OPLN — OPENLANE, Inc.
NYSE
Q4 2025 Earnings Call Summary
February 18, 2026
OPENLANE, Inc. (OPLN) Q4 2025 Earnings Call Summary
1. Key Financial Results and Metrics:
Q4 2025 Results:
- Total Revenue: $494 million, up 9% year-over-year.
- Adjusted EBITDA: $76 million, a 5% increase from the previous year.
- Gross Merchandise Value (GMV): $7.1 billion, representing an 8% growth.
- Adjusted Free Cash Flow Conversion Rate: 89% for 2025, expected to normalize to 65-70% in 2026 due to changes in financing costs.
Full-Year 2025 Results:
- Total Vehicles Sold: Nearly 1.5 million.

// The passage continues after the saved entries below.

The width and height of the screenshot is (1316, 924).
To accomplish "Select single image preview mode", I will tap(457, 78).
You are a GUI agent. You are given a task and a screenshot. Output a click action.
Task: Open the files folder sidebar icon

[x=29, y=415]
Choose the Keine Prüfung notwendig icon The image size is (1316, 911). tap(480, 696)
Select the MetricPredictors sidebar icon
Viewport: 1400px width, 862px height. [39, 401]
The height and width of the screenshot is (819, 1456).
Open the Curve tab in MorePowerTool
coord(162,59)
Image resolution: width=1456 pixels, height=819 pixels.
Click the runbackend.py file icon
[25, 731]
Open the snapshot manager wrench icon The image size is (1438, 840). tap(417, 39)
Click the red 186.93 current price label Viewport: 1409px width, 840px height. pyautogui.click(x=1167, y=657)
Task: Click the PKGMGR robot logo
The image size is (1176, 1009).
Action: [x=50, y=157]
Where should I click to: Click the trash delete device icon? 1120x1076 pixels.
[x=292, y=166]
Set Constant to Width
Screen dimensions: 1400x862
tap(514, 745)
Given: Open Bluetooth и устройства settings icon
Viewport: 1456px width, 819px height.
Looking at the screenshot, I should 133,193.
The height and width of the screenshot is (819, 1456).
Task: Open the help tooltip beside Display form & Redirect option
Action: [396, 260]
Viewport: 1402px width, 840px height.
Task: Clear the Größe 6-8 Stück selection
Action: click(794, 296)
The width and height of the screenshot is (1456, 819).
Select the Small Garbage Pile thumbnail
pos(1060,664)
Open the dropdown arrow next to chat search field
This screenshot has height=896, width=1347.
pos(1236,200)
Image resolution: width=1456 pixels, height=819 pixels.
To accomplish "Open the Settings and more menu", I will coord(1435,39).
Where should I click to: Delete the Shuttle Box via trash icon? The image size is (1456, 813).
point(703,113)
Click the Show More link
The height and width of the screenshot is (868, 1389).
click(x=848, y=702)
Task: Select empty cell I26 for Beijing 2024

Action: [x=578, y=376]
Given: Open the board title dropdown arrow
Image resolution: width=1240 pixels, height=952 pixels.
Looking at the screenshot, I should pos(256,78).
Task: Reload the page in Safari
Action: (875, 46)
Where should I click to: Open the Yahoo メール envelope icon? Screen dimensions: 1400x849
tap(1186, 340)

- Total Revenue: $1.9 billion.
- Adjusted EBITDA: $333 million, a 17% increase year-over-year.
- Cash Flow from Operations: $392 million.
2. Strategic Updates and Business Highlights:
- OPENLANE achieved its four key goals for 2025: growing customer base, increasing vehicle transaction volumes, improving financial performance, and positioning for long-term success.
- The company reported a 15% increase in dealer-to-dealer volumes and a 13% increase in auction-related fees.
- The U.S. dealer-to-dealer business saw growth rates exceed 20% in Q4, while Canadian performance was impacted by a weaker macroeconomic environment.
- The Finance segment (AFC) grew adjusted EBITDA by 6% year-over-year, maintaining a low loan loss rate of 1.6%.
- The company is investing in technology and AI to enhance customer experience and operational efficiency.
3. Forward Guidance and Outlook:
- For 2026, OPENLANE expects adjusted EBITDA to be between $350 million and $370 million, representing growth of 5% to 11%.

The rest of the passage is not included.